Unilever PLC – annual report – 31 December 2025
Industry: consumer goods




1. Accounting information and policies (extract)
ASSETS AND LIABILITIES HELD FOR SALE AND DISCONTINUED OPERATIONS
A disposal group is classified as held for sale or distribution when its carrying amount is expected to be recovered principally through a sale or distribution to shareholders rather than through continuing use. A discontinued operation is a component of the Group that has been disposed of or is classified as held for sale or distribution and represents a separate major line of business. In accordance with IFRS 5, the results of discontinued operations are presented separately in the consolidated income statement, consolidated statement of comprehensive income, consolidated statement of cash flows and related notes. Comparative information is re-presented to exclude the results of discontinued operations.
The Ice Cream business met the criteria to be classified as held for distribution in December 2025, following the Board’s formal approval of the demerger. At that point, the distribution was considered highly probable and the internal separation of the Ice Cream territories had been completed, meaning the business was available for distribution in its current condition. As a former reportable segment and major line of business, all Ice Cream activities have been treated as discontinued operations in both current and comparative periods.
In line with IFRS 5, we have disclosed separately in the income statement, statement of comprehensive income and cash flow statement results arising from continuing and discontinued operations. 2023 and 2024 comparatives have been re-presented on the same basis. There has been no change to the 2023 and 2024 balance sheet related amounts, including where balance sheet line item reconciliations have been disclosed within the notes. Further details and a breakdown of discontinued operations are provided in note 21.
CRITICAL ACCOUNTING ESTIMATES AND JUDGEMENTS (extract)
- Non-cash distribution to owners – the demerger of the Ice Cream business was executed through a distribution of shares in The Magnum Ice Cream Company (TMICC) to Unilever shareholders on 6 December 2025. A liability for the non-cash distribution was recognised when the distribution was authorised and no longer at the Group’s discretion, measured at the fair value of the assets to be distributed at that date. The distribution was settled on completion of the demerger, at which point the disposal group was derecognised. Judgement was required in determining the fair value of the Ice Cream business at the distribution date for the purpose of recognising the non-cash dividend in accordance with IFRIC 17 Distributions of Non-cash Assets to Owners. Management determined fair value with reference to the TMICC share price over a five-day period following listing. The resulting non-cash gain is recognised within profit or loss, within the result from discontinued operations. See note 21.
- Accounting for the retained stake in TMICC – management applied judgement in determining that Unilever does not hold significant influence over TMICC, and therefore TMICC is not an associate requiring accounting under the equity method. Whilst it is presumed that significant influence does not exist with a holding of less than 20 percent, careful consideration was given to the representation of Unilever on the board of TMICC, and material ongoing transactions between Unilever and TMICC.
7. Earnings per share
The earnings per share calculations are based on the average number of share units representing the ordinary shares of PLC in issue during the period, less the average number of shares held as treasury shares. On 8 December 2025, Unilever PLC ordinary shares were consolidated to maintain share price comparability before and after the demerger of the Ice Cream business. Shareholders received 8 new Unilever shares with a nominal value of 31/2 pence each for every 9 existing ordinary shares which had a nominal value of 31/9 pence each. The overall effect of the share consolidation and demerger dividend did not constitute a share repurchase at fair value, therefore the average number of shares has been adjusted retrospectively for the impact of the share consolidation in all periods presented.
In calculating diluted earnings per share, a number of adjustments are made to the number of shares, principally, the exercise of share plans by employees.
Earnings per share for total operations for the 12 months were as follows:

8. Dividends on ordinary capital
Dividends are recognised on the date that the shareholder’s right to receive payment is established. This is generally the date when the dividend is declared.
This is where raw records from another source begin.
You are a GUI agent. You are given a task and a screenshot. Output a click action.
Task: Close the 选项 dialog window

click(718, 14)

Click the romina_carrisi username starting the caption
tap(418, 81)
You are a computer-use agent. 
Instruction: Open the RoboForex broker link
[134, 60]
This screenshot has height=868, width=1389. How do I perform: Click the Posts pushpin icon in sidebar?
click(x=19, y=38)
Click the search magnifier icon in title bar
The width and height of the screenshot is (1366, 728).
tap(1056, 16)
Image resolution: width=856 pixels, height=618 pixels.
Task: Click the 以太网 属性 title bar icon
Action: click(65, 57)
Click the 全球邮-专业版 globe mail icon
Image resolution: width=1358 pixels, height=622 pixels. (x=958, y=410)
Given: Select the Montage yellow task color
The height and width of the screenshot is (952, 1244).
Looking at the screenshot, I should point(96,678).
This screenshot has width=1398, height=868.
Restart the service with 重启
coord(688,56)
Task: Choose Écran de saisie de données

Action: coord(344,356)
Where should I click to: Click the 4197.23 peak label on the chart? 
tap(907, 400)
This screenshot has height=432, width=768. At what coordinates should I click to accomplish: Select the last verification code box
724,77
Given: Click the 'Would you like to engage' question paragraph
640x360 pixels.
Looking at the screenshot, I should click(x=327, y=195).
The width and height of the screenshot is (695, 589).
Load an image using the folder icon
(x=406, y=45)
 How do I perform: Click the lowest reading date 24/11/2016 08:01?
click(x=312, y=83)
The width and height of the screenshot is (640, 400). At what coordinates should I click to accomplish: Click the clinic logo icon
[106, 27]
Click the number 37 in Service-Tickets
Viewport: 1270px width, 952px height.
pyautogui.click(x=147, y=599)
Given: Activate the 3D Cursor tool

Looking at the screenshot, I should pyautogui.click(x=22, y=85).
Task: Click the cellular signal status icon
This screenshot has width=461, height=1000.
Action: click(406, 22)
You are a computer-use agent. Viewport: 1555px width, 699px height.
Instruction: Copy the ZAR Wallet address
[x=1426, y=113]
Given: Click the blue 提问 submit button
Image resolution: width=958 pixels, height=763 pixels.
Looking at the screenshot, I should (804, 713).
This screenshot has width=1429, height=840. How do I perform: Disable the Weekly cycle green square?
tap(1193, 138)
From 1 January 2025, the Group declared dividends in euro (previously GBP). Four quarterly interim dividends were declared and paid during 2025, totalling €1.81/£1.55 (2024: £1.47) per PLC ordinary share.
A quarterly dividend of €1,017 million (2024: €1,121 million) was declared on 12 February 2026, to be paid in April 2026; €0.47/£0.41 per PLC ordinary share (2024: £0.38). Total dividends declared in relation to 2025 were €1.82/£1.58 (2024: £1.48) per PLC ordinary share.
The demerger of the Ice Cream business was effected by Unilever PLC declaring an interim dividend in specie of The Magnum Ice Cream Company. The fair value of the distribution was €6,752 million.
21. Demerger of the Ice Cream Business
On 6 December 2025, Unilever completed the separation of its Ice Cream business, now known as The Magnum Ice Cream Company N.V. (‘TMICC’) an independent listed company incorporated and headquartered in the Netherlands. The separation was effected through a demerger of 80.15% of Unilever’s holding in TMICC to Unilever shareholders. Unilever retained a 19.85% stake in TMICC, which has been recognised as an equity investment. TMICC shares were admitted to trading on Euronext Amsterdam, the London Stock Exchange and the New York Stock Exchange on 8 December 2025.
Under IFRIC 17 ‘Distributions of Non-cash Assets to Owners’, a liability and an equity distribution are measured at the fair value of the assets to be distributed when the dividend is appropriately authorised and no longer at the entity’s discretion. The liability, dividend distribution and associated gain on demerger were recognised in December 2025 when the demerger distribution was authorised.
The fair value of the Ice Cream business was €8.4 billion. This was measured by reference to the daily closing quoted average TMICC share price over a five-day period post-listing, which was considered representative of the fair value at the distribution date. A gain on distribution of the Ice Cream business was recorded in the Income Statement in 2025. This gain is presented as part of discontinued operations and is exempt from tax.
The gain included €1.7 billion relating to the measurement of the retained stake to fair value using the same methodology. Any future gains or losses on the retained stake will be recognised in other comprehensive income.
The carrying value of the net assets of the Ice Cream business in the consolidated financial statements was €4.0 billion.
In addition, there was a reclassification of the Group’s share of cumulative exchange differences arising on translation of the foreign currency net assets from reserves to the income statement of €1.0 billion. The total gain on the demerger of the Ice Cream business was €3.4 billion.
Total gain on demerger calculation

Financial information relating to the operations of Ice Cream is set out below and includes financial information up until the date of the demerger. We have reported everything from turnover to operating profit in line with what was previously disclosed for the Ice Cream business as discontinued operations for the financial years 2023 and 2024. Below operating profit, some allocations have been made to income and costs not historically reported as part of our segment information, where costs are shared by the Ice Cream business. We have recognised the India Ice Cream business as part of discontinued operations and recognised the related assets and liabilities as held for sale in the balance sheet, following an agreement to sell this business to The Magnum Ice Cream Company in the first half of 2026.
Unilever will continue to provide services (including IT infrastructure, marketing and co-packing services), supply materials, and continue to invoice and collect cash on behalf of The Magnum Ice Cream Company under a Transitional Services Agreement (TSA). The management fee for these services is recognised within operating profit. The TSA will continue for a maximum period of two years from the demerger of the Ice Cream business.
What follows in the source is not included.